Starting from the line in which "This screenshot has height=924, width=1299." appears, output every line down to the last line of the data below, exactly and without anything more.
[Records provided — start]
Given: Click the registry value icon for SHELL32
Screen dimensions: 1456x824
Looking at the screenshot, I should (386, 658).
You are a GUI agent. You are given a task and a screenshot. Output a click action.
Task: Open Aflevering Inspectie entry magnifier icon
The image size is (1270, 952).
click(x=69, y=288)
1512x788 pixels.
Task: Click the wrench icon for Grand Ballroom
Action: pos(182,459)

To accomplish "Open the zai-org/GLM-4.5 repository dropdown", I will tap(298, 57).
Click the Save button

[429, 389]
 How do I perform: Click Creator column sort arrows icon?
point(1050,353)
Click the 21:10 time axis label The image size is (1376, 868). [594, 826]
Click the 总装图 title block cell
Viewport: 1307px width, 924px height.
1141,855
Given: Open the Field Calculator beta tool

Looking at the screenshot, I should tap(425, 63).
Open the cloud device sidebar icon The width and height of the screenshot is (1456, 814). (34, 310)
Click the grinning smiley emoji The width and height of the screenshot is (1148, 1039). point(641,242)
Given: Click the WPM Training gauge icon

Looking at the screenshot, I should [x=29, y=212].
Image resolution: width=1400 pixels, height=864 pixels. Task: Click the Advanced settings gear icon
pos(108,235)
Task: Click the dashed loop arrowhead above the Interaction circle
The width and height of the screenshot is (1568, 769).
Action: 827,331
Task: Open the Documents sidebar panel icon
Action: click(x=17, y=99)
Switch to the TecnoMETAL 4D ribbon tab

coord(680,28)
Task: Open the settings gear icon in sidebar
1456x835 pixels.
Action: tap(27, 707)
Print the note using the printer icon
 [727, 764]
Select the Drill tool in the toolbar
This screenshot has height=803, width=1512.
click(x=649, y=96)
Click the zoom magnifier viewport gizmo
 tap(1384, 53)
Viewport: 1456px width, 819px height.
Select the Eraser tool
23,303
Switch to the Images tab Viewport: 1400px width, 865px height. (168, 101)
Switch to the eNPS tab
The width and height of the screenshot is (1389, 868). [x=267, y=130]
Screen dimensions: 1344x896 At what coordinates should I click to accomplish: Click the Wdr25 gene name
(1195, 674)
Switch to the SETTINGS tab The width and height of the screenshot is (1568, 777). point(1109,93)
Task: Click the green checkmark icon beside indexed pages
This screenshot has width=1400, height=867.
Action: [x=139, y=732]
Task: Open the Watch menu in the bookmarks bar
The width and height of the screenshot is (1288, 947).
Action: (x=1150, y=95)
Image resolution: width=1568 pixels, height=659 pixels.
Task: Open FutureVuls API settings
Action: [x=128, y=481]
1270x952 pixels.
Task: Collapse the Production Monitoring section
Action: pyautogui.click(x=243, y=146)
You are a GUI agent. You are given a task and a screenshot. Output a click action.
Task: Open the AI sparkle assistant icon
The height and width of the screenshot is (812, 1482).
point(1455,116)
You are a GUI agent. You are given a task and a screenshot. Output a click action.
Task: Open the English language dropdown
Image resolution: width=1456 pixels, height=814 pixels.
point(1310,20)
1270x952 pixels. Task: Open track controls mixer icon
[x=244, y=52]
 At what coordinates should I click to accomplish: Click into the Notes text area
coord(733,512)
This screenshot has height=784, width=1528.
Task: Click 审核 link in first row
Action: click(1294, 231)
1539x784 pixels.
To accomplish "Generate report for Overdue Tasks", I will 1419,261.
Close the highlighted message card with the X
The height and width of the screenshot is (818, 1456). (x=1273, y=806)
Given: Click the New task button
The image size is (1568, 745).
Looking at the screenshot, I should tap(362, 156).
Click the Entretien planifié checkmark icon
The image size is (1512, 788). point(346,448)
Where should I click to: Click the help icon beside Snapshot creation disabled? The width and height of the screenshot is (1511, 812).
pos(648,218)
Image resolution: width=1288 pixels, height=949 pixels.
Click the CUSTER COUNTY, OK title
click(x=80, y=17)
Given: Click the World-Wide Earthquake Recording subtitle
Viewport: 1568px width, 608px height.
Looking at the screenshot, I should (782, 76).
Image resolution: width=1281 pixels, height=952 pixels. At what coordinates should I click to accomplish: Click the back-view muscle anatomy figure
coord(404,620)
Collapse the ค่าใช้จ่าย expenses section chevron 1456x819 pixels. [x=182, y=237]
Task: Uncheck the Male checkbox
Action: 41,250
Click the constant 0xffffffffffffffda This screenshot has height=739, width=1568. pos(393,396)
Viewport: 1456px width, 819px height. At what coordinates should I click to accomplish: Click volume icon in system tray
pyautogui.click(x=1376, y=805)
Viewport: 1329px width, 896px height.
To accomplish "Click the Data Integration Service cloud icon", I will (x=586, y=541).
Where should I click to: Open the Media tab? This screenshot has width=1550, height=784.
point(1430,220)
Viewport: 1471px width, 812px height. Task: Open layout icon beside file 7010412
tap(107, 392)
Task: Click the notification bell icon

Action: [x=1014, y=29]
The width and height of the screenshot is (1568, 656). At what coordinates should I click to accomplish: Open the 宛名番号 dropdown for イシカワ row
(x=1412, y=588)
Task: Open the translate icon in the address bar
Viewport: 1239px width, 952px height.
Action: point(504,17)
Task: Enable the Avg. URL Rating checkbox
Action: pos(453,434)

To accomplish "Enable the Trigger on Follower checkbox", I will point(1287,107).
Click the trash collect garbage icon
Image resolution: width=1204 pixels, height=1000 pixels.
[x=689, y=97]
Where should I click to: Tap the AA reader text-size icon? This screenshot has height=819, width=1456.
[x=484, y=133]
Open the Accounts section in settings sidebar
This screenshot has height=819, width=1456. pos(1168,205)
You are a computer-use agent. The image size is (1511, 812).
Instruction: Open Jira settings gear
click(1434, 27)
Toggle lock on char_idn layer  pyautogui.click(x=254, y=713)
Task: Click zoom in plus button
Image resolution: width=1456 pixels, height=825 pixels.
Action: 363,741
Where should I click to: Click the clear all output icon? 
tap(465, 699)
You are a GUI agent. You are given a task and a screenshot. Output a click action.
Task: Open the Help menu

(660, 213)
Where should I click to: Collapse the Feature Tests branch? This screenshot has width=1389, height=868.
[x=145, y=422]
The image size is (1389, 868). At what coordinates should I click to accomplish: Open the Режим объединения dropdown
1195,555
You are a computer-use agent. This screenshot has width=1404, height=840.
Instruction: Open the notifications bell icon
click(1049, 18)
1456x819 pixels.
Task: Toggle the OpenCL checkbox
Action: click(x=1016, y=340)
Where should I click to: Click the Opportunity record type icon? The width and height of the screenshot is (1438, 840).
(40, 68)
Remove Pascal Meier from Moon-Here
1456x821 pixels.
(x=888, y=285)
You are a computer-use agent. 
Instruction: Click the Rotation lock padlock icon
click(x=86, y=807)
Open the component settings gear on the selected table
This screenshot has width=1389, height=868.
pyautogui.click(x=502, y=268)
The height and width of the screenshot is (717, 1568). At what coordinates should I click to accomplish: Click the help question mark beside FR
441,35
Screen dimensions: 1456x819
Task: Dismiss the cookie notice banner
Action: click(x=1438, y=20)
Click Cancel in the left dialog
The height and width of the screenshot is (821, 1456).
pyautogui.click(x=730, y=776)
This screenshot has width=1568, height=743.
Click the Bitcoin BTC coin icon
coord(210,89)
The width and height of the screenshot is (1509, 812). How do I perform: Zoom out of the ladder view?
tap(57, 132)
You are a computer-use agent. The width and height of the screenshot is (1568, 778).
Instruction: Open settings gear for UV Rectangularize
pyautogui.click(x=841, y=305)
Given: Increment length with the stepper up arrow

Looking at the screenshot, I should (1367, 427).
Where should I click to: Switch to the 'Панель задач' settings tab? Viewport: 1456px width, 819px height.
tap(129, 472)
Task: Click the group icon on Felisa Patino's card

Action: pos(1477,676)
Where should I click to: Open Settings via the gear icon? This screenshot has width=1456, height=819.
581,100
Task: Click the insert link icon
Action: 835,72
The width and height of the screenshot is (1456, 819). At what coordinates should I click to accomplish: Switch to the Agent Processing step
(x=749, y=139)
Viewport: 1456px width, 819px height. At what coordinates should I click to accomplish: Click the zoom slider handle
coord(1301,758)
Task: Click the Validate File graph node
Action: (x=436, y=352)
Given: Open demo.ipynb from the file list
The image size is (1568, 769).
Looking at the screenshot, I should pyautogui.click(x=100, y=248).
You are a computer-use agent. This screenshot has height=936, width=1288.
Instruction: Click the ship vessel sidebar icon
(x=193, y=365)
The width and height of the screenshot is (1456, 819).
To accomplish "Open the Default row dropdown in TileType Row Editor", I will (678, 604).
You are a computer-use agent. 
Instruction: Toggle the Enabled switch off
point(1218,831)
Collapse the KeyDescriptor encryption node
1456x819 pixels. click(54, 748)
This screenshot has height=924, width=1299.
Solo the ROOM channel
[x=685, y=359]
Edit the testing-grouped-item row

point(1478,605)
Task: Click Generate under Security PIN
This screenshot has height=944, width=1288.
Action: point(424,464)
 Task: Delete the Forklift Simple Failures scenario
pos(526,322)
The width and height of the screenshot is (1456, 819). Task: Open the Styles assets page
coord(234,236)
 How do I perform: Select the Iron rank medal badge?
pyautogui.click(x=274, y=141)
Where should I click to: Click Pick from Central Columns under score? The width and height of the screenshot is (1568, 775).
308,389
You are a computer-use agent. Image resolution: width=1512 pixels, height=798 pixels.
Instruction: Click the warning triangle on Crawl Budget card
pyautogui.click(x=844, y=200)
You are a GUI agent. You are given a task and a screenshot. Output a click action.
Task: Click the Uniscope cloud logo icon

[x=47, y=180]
[Records provided — finish]
**Result:**
This screenshot has height=924, width=1299.
Solo the ROOM channel
[x=685, y=359]
Edit the testing-grouped-item row

point(1478,605)
Task: Click Generate under Security PIN
This screenshot has height=944, width=1288.
Action: point(424,464)
 Task: Delete the Forklift Simple Failures scenario
pos(526,322)
The width and height of the screenshot is (1456, 819). Task: Open the Styles assets page
coord(234,236)
 How do I perform: Select the Iron rank medal badge?
pyautogui.click(x=274, y=141)
Where should I click to: Click Pick from Central Columns under score? The width and height of the screenshot is (1568, 775).
308,389
You are a computer-use agent. Image resolution: width=1512 pixels, height=798 pixels.
Instruction: Click the warning triangle on Crawl Budget card
pyautogui.click(x=844, y=200)
You are a GUI agent. You are given a task and a screenshot. Output a click action.
Task: Click the Uniscope cloud logo icon

[x=47, y=180]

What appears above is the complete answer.